Our country is at war abroad, and here at BSM many students, as well as alumni, have joined the fight for the war on terror as soldiers on aircraft carriers, submarines, and in the infantry.
The Reserve Officer’s Training Corps (ROTC) is a program designed to prepare college students for the armed services while allowing them to earn an education. With only 62 colleges offering on campus ROTC programs in the U.S., the process of choosing the right school quickly narrows itself down for those looking to get an education as well as serve the country after graduation. ROTC hopefuls must also decide between the Army, Air Force, Navy, and Marine Corps branches of the ROTC program.

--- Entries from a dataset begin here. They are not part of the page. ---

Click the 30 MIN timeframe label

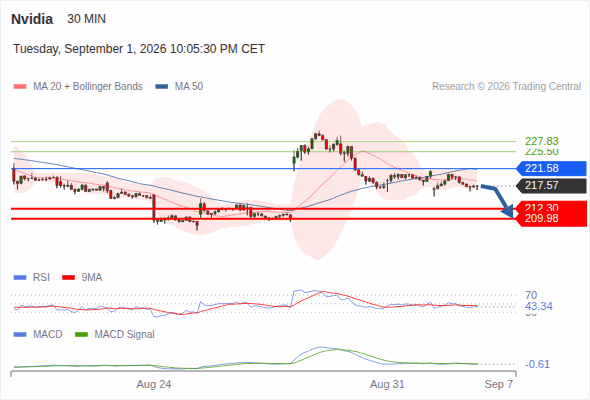[x=87, y=19]
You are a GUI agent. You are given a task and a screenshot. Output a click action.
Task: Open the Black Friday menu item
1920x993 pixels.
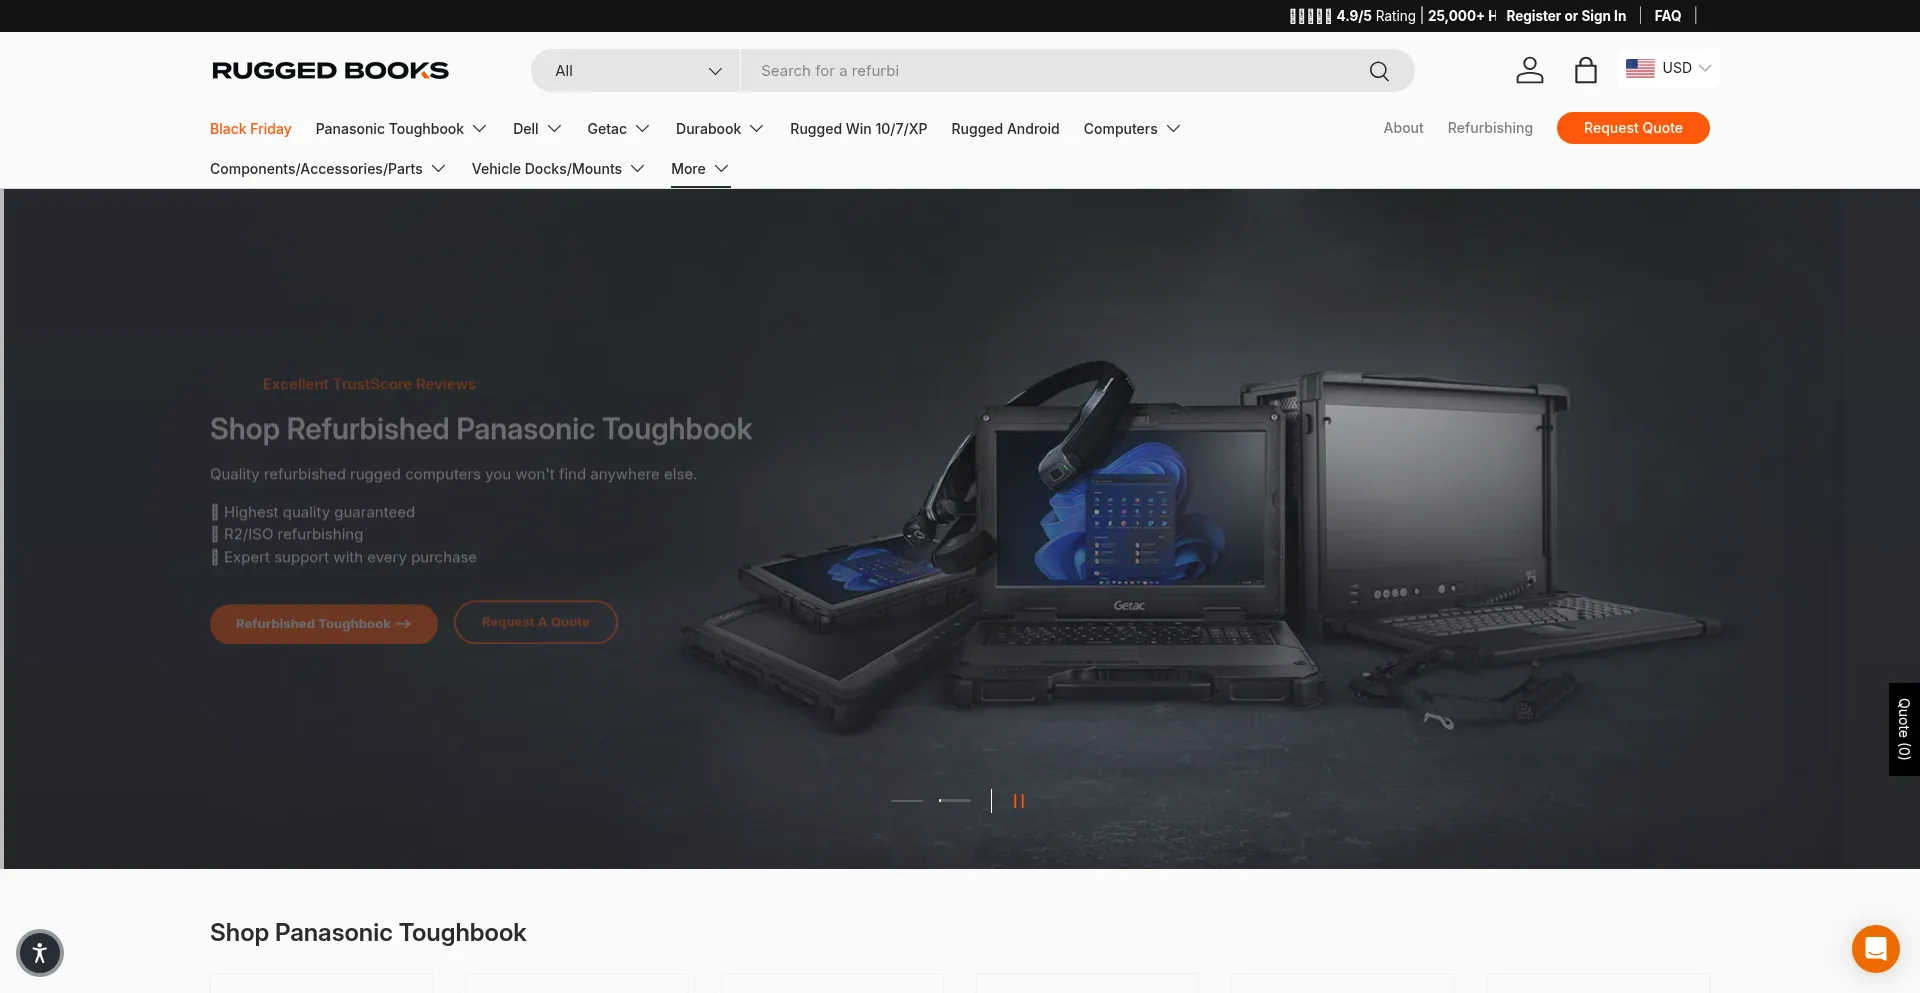click(x=250, y=129)
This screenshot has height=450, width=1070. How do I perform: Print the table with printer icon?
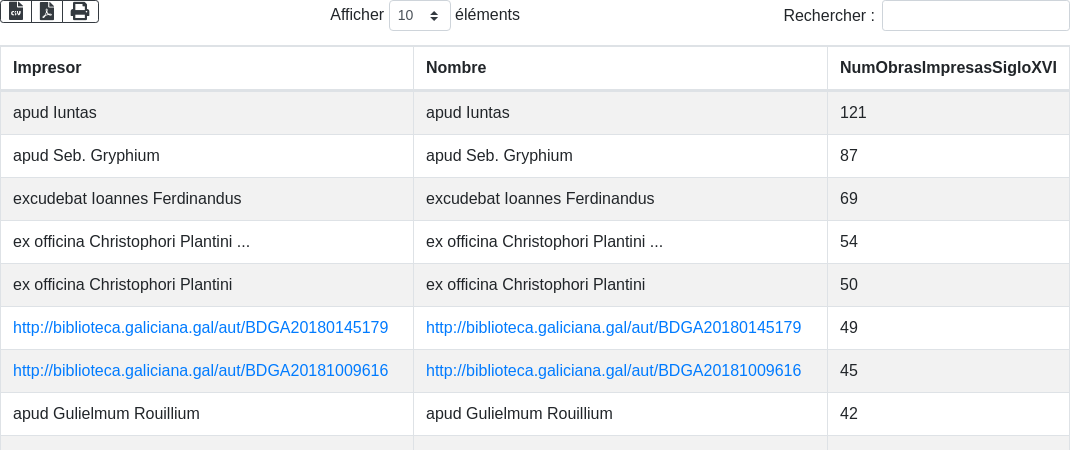tap(80, 11)
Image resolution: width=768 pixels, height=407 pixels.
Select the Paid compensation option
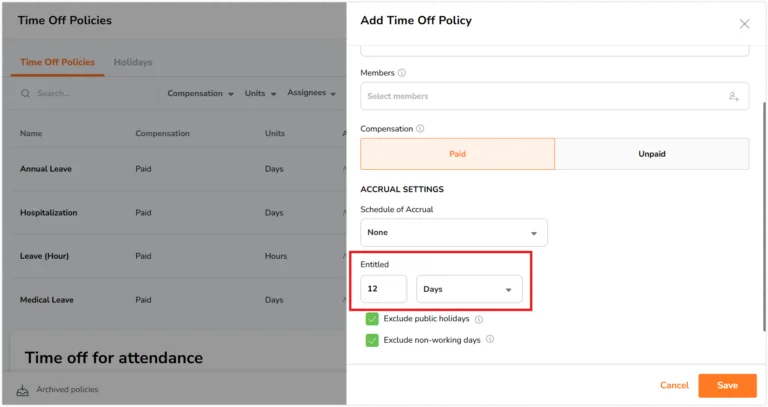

The application process for the ROTC program, similar to that of college, begins with the filling out of an application supplemented with an essay and recommendations. An interview, also required, helps each applicant describe what they will add to the ROTC program as well as why they want to join their selected branch.
Some students this year, like senior Anne Theissen, have applied to the ROTC program at several colleges. Influenced by her mom, uncle, and grandpa who were in the Army and airforce, she was certain that the ROTC would be part of her college experience.
Hoping to be an aeronautical engineer after graduation, Theissen will be living on an aircraft carrier. “I’ll be finding new ways to make planes fly more efficiently and perfecting the technology that goes along with that,” she said.
She’s excited to be in the Navy because she’ll move to a different country or position every three years. She also plans on staying in the Navy for her entire career and retiring early due to the competitive salary the Navy offers.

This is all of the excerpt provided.